The City of Sydney has launched a its first resilience strategy for mitigating issues such as extreme weather events, cyber and terror attacks, housing affordability, inequality and congestion for metropolitan Sydney.

Encapsulated in a 125-page report, the Resilient Sydney strategy has been developed though a collaborative process involving 33 councils, state government organizations, 100 businesses and more than 1,000 residents.

Sydney’s mayor Clover Moore, launching the plan on 24 July, said such collaboration was essential to meeting the challenges facing the city, from poor housing affordability to increasingly frequent extreme weather events.

Sydney’s mayor Clover Moore launched Resilient Sydney on 24 July.

Sydney’s mayor Clover Moore launched Resilient Sydney on 24 July.

Image: City of Sydney

“All these issues are challenges in themselves and they aren’t unique to Sydney,” she said. “The effects of urbanization, globalization and climate change are seen right around the world – they aren’t constrained by boundaries or different levels of governance.”

“[That’s] why this strategy, developed with input from across Sydney, is such a breakthrough.

Resilient Sydney recognizes no one organization can solve our problems and instead looks at how we can work together, across boundaries to protect and champion the needs and interests of our communities.”

Two years in the making, the plan is underpinned by the support of the Rockefeller Foundation’s 100 Resilient Cities, a global initiative that provides resources for cities to develop strategies to help them adapt to challenges. Sydney was selected in 2014 to join the global network, which currently has 97 member cities, including Melbourne.

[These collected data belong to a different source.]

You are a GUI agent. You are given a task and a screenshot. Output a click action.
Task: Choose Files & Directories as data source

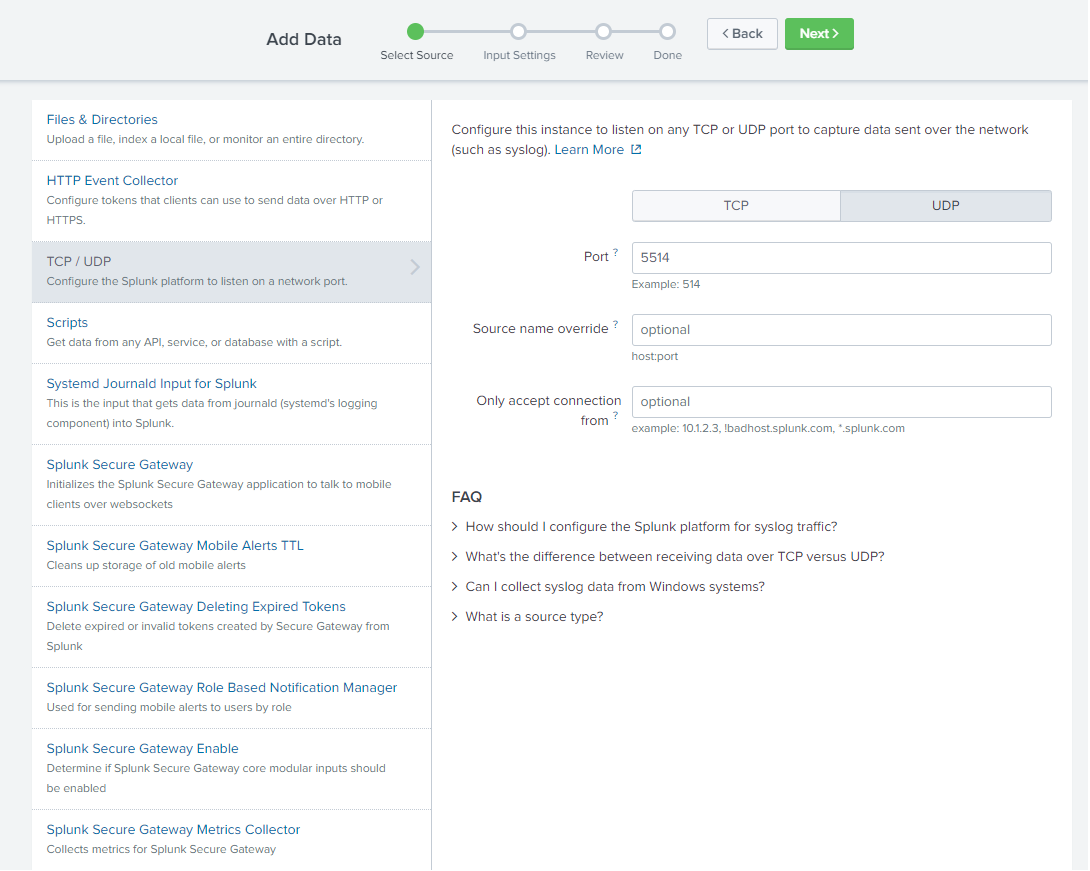[102, 119]
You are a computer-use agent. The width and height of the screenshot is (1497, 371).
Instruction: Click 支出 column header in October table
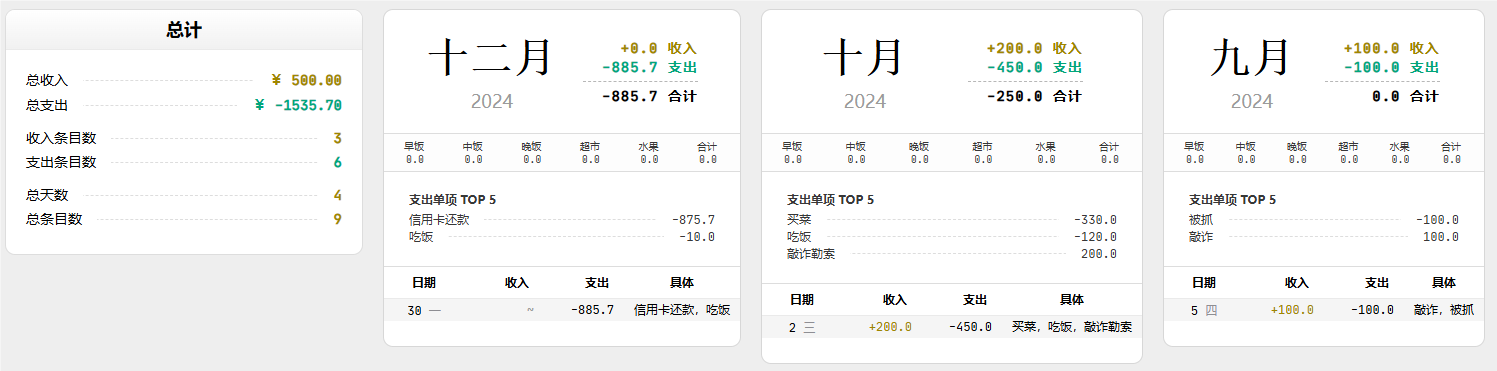click(x=975, y=300)
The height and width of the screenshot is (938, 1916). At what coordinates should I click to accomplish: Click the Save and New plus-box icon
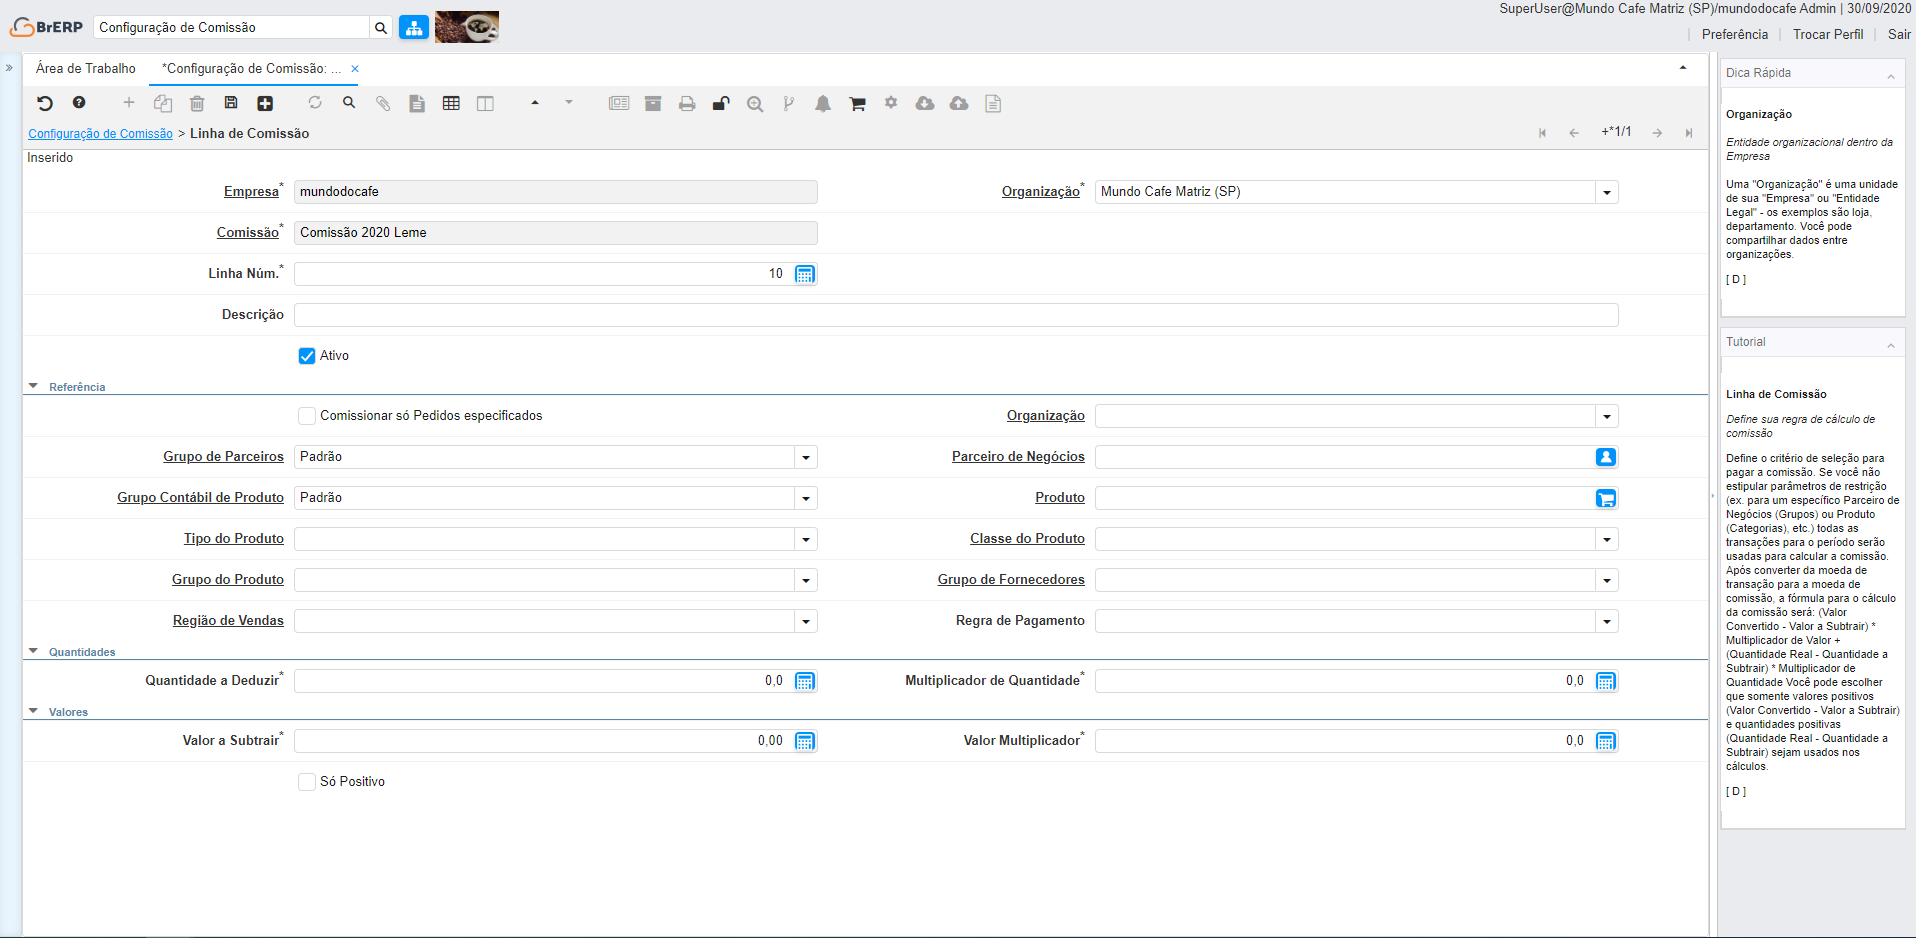pos(265,103)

Central to Resilient Sydney are five “flagship actions” to address specific challenges.

To meet the challenge of inequitable growth, for instance, the strategy calls for an integrated planning process that would identify the top “shocks and stresses” affecting different areas of Sydney and which would then prioritize investment for communities experiencing growth. This process would use “tried and tested” tools developed by 100 Resilient Cities.

By 2020, the report states, resilience concerns should be incorporated in local government community plans, and “community stress” criteria and resilience metrics for investment should be developed for planning of major growth areas, such as the $5.3 billion Western Sydney Airport.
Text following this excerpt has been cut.